Rewrite the listing below, replacing every occurrence of "screenshot" with "screen capture" and keeping everything else unchanged. Leave the pictures out of your version.
— BEGIN DATA TO PROCESS —
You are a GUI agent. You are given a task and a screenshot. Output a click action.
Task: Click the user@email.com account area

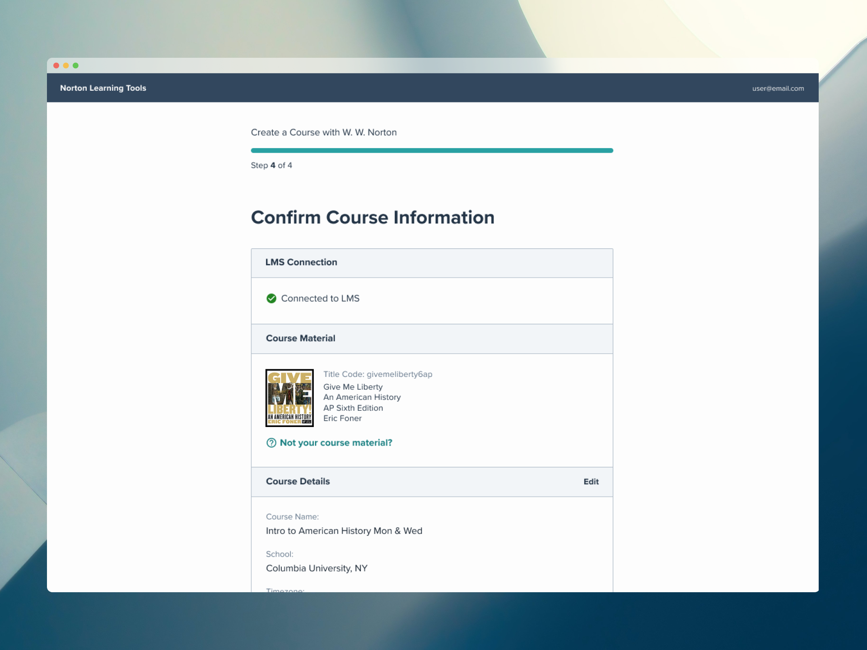point(778,88)
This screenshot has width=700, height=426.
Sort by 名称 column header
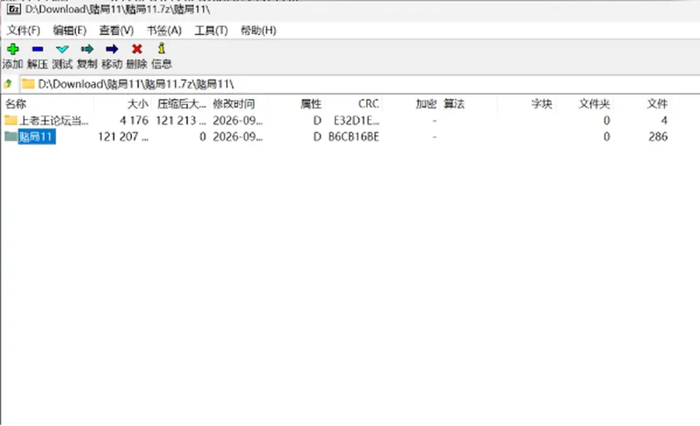[15, 104]
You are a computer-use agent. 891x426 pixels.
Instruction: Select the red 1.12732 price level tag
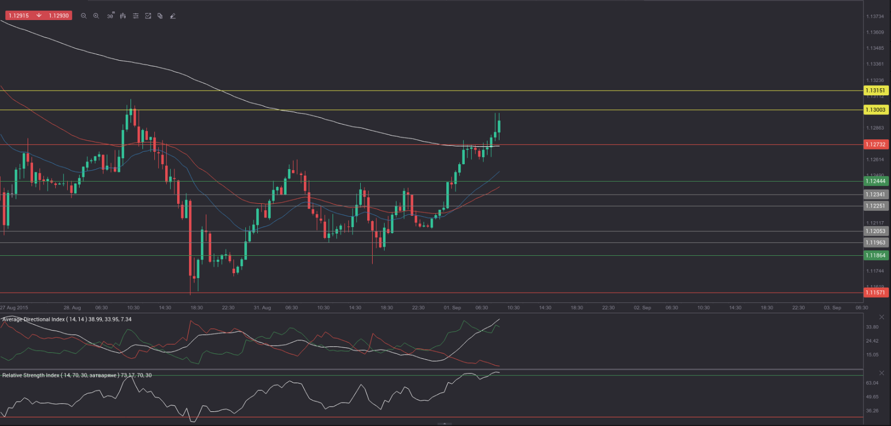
— END DATA TO PROCESS —
THE RESPONSE:
You are a GUI agent. You are given a task and a screen capture. Output a click action.
Task: Click the user@email.com account area

point(778,88)
This screen capture has width=700, height=426.
Sort by 名称 column header
[15, 104]
You are a computer-use agent. 891x426 pixels.
Instruction: Select the red 1.12732 price level tag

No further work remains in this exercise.